Crunchy Caramel Corn
Skip the movie theater and still indulge your kids' popcorn cravings -- this extra-crunchy version (with some sweetness) will make them applaud right at home.
Photography: José Manuel Picayo Rivera
Everyday Food, October 2007
- Prep Time 10 minutes
- Total Time 1 hour
- Serves 6
- 4 tablespoons butter, plus more for baking sheet
- 10 cups plain unsalted popped (from 1/2 cup kernels or a 3.3-ounce bag microwave popcorn) popcorn
- 1 cup cashews, coarsely chopped (optional)

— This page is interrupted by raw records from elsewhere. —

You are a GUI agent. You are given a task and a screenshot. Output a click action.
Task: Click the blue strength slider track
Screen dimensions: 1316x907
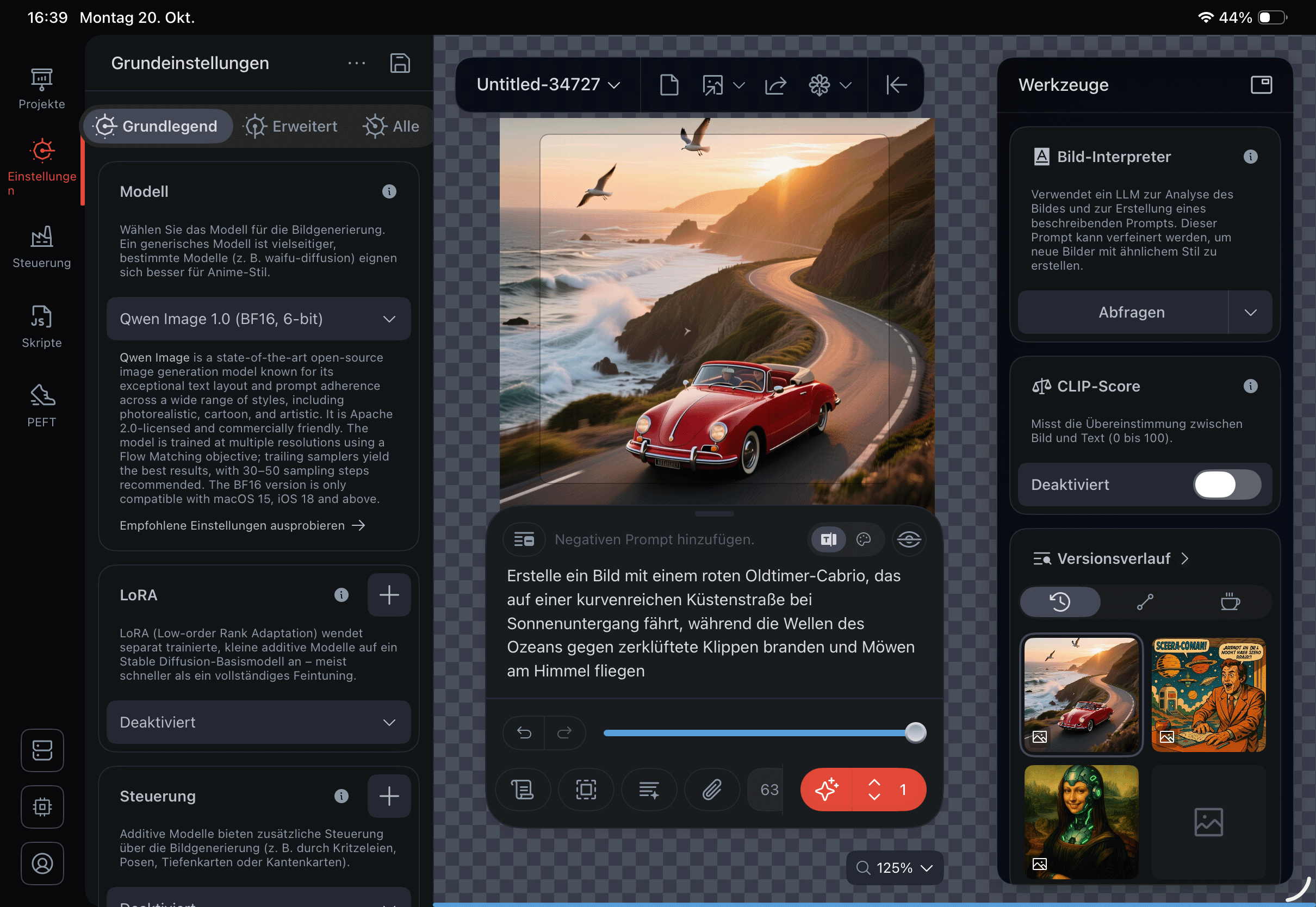click(x=756, y=733)
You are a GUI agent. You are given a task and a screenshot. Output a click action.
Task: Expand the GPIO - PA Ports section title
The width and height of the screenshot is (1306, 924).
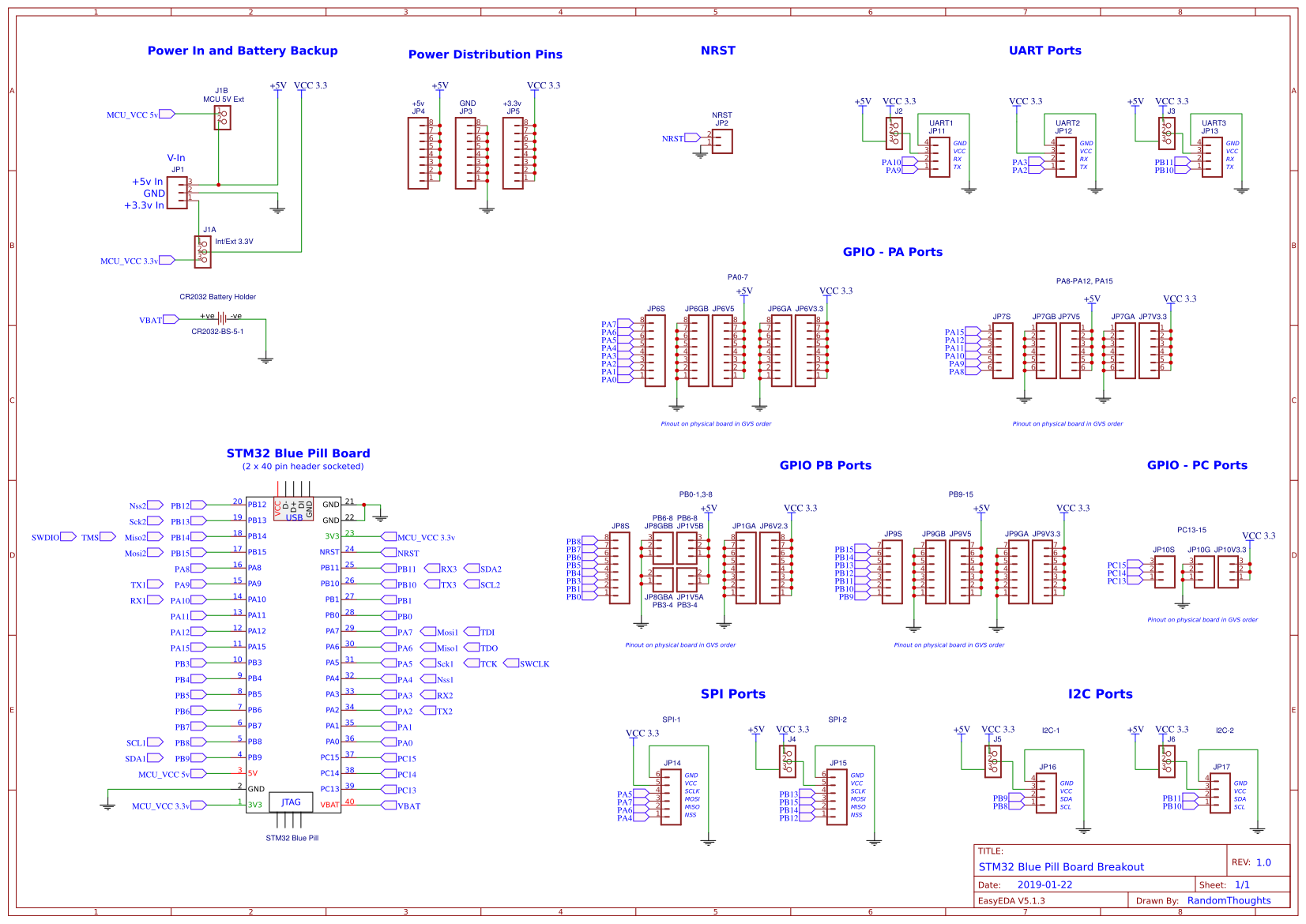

- 1/2 cup packed light-brown sugar
- Coarse salt
- Preheat oven to 300 degrees. Butter a large rimmed baking sheet; set aside. Place popcorn in a large bowl; if using cashews, add to bowl and toss to combine. Set aside.
- In a small saucepan, bring butter, sugar, 1/8 teaspoon salt, and 2 tablespoons water to a boil, stirring constantly. Working quickly, drizzle popcorn with sugar syrup, and toss.
- Spread popcorn evenly on prepared baking sheet. Bake, tossing occasionally, until golden and shiny, about 40 minutes. Transfer hot popcorn to parchment-paper-lined baking sheet; let cool.
Store in airtight container up to 1 week.